Extrait du texte:

Le président français Emmanuel Macron effectuera cette semaine sa quatrième visite d’État en Chine, à l’heure où l’Europe cherche à trouver un équilibre entre les menaces économiques et sécuritaires émanant de Pékin et sa dépendance envers la deuxième économie mondiale, dans un contexte de turbulences commerciales mondiales.

Par le passé, Emmanuel Macron a tenté d’afficher un front européen solide face à la Chine, tout en veillant à ne pas froisser Pékin, dont l’affirmation croissante met à l’épreuve les relations commerciales, sécuritaires et diplomatiques, estiment les analystes.

« Il doit faire comprendre à la direction chinoise que l’Europe réagira face à la montée des menaces économiques et sécuritaires venant de Pékin, tout en évitant une escalade des tensions qui conduirait à une véritable guerre commerciale et à une rupture diplomatique », a déclaré Noah Barkin, analyste Chine au sein du Rhodium Group, à Reuters.

« Ce n’est pas un message facile à faire passer », a-t-il ajouté.

LES EXPORTATIONS CHINOISES FRAGILISENT L’INDUSTRIE EUROPÉENNE

Macron débutera son déplacement par une visite de la Cité interdite de Pékin mercredi. Il rencontrera le président Xi Jinping jeudi dans la capitale, puis à nouveau vendredi lors d’un déplacement à Chengdu, dans la province du Sichuan, au sud-ouest du pays.

Cette visite intervient après un déplacement tendu de la présidente de la Commission européenne, Ursula von der Leyen, en juillet, au cours duquel elle avait affirmé que les relations entre l’UE et la Chine étaient à un « point d’inflexion ».

Le Premier ministre britannique Keir Starmer et le chancelier allemand Friedrich Merz effectueront une visite au début de l’année prochaine.

Les tensions commerciales entre la Chine et l’Europe se sont accentuées, les exportations chinoises à bas coût, notamment dans le secteur de l’acier — après avoir été évincées du marché américain –, frappant de plein fouet de larges pans de l’industrie européenne.

L’Europe s’inquiète également de la supériorité technologique croissante de la Chine dans le secteur des véhicules électriques (VE) et de sa domination dans le traitement des terres rares, ce qui pourrait menacer l’approvisionnement de secteurs industriels européens stratégiques.

Alors que les droits de douane imposés par Washington pèsent sur le commerce mondial, Pékin tente de se présenter comme un partenaire d’affaires, espérant ainsi apaiser les inquiétudes européennes concernant le soutien de la Chine à la Russie et son modèle industriel subventionné par l’État.

Avant le déplacement, les conseillers de Macron ont indiqué qu’il plaiderait pour un rééquilibrage des dynamiques commerciales afin que la Chine stimule sa consommation intérieure, tout en espérant que « les bénéfices de l’innovation puissent être partagés », permettant ainsi à l’Europe d’accéder aux technologies chinoises.

Données enregistrées:
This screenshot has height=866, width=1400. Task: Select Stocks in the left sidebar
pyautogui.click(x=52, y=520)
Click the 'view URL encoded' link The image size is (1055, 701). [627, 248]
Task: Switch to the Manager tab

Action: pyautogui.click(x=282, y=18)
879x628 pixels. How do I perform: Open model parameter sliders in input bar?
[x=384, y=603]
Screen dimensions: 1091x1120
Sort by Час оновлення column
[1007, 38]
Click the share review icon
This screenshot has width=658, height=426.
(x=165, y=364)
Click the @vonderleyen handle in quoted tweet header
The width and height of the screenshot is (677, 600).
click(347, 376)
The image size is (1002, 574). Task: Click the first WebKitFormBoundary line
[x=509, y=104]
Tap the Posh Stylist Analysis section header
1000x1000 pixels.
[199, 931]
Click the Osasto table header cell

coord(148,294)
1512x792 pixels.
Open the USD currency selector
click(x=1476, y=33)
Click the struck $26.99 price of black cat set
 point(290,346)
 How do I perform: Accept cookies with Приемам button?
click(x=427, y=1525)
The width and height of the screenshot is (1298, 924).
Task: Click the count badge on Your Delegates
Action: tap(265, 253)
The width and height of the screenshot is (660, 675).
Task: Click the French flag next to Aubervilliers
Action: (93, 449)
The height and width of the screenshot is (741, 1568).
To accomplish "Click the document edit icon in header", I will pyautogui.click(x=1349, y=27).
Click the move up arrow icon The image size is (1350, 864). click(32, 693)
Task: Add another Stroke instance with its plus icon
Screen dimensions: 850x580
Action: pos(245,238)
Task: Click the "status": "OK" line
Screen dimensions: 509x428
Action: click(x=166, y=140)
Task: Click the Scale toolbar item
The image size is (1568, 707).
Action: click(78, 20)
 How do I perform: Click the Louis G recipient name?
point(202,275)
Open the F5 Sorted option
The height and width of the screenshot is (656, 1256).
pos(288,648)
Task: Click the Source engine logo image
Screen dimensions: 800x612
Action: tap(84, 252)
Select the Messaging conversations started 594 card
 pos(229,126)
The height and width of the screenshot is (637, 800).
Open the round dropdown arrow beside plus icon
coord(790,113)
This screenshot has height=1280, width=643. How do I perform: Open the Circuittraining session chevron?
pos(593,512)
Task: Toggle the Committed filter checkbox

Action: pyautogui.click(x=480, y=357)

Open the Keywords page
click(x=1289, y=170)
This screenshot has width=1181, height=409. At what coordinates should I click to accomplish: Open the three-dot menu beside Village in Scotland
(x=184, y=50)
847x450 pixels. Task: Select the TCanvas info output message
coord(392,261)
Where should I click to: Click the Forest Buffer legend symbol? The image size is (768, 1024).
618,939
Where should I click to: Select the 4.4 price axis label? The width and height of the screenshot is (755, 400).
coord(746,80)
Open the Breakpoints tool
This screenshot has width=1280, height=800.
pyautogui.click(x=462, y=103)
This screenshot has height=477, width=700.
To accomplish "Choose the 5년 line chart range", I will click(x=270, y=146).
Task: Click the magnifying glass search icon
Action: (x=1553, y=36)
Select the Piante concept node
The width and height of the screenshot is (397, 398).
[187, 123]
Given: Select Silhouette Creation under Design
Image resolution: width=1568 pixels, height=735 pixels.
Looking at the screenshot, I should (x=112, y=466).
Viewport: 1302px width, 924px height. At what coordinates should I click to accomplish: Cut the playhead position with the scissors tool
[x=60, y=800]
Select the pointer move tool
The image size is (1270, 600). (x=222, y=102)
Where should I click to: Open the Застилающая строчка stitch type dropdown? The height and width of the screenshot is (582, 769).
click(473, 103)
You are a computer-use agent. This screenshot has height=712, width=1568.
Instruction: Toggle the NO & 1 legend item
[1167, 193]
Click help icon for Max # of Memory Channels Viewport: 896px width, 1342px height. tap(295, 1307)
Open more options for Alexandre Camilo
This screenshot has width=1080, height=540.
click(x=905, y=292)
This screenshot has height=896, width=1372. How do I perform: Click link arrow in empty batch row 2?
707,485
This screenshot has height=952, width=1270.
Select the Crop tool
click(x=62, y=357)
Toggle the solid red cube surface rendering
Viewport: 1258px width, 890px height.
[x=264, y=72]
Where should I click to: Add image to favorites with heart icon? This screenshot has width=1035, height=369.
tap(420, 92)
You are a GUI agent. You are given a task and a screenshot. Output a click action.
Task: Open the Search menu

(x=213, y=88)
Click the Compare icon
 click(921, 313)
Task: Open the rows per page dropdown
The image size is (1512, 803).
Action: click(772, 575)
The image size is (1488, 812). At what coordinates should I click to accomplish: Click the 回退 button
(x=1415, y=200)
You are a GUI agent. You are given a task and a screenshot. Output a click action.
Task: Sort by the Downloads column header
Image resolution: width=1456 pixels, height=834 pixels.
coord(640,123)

Consignes écrites:
a: Recopiez le passage de l'article sur la visite d'Emmanuel Macron en Chine depuis « Avant le déplacement, les » jusqu'à « aux technologies chinoises. » inclus.
b: Poursuivez l'article sur la visite d'Emmanuel Macron en Chine au-delà de sa dernière phrase.
Le matériel qui précède provient d'une autre source que l'article.

Résultats attendus:
a:
Avant le déplacement, les conseillers de Macron ont indiqué qu’il plaiderait pour un rééquilibrage des dynamiques commerciales afin que la Chine stimule sa consommation intérieure, tout en espérant que « les bénéfices de l’innovation puissent être partagés », permettant ainsi à l’Europe d’accéder aux technologies chinoises.

b:
Pour répondre à l’inquiétude croissante face au commerce chinois, l’Union européenne devrait dévoiler une nouvelle doctrine de sécurité économique, qui pourrait amener le bloc à utiliser de manière plus offensive sa panoplie d’instruments commerciaux à l’égard de la Chine.

La France, dont les constructeurs automobiles réalisent des ventes négligeables en Chine mais sont sous pression pour réussir leur transition vers le VE sur le marché domestique, a soutenu l’initiative de la Commission européenne visant à relever les droits de douane sur les importations de voitures électriques chinoises.

Paris s’est également retrouvé impliqué pendant plus d’un an dans un différend avec Pékin concernant une enquête chinoise sur les importations de cognac, une mesure largement perçue comme des représailles de la Chine après le soutien de la France aux droits de douane sur les VE, avant d’obtenir une trêve.

Malgré l’ouverture récente d’une nouvelle ligne d’assemblage en Chine, Airbus ne devrait probablement pas décrocher, lors de la visite de Macron, la très attendue commande pouvant aller jusqu’à 500 avions, selon des sources industrielles. De tels contrats donnent à Pékin un levier face à Washington, qui fait pression pour de nouveaux engagements d’achat de Boeing.

MACRON NE PEUT SE PERMETTRE UNE NOUVELLE SORTIE SOLO

Macron veillera également à ne pas répéter les faux pas de son dernier voyage en 2023, lorsque ses propos sur Taïwan lors d’une interview dans l’avion du retour avaient suscité une vive réaction aux États-Unis.

« Macron ne peut pas se permettre de partir en roue libre comme en 2023 », estime Noah Barkin, ajoutant que ces déclarations, dans lesquelles il semblait refuser de choisir entre la Chine et les États-Unis, avaient « donné une image trompeuse de la politique française envers la Chine ».

Les conseillers français précisent que Macron insistera sur le maintien du statu quo concernant Taïwan et exhortera la Chine à ne pas alimenter les tensions, dans la foulée de récents commentaires japonais sur l’île qui ont déclenché une passe d’armes diplomatique avec Pékin.

« Je m’attends à ce qu’il soit plus discipliné cette fois-ci », conclut Barkin. « L’enjeu est bien plus important pour la France et pour l’Europe. »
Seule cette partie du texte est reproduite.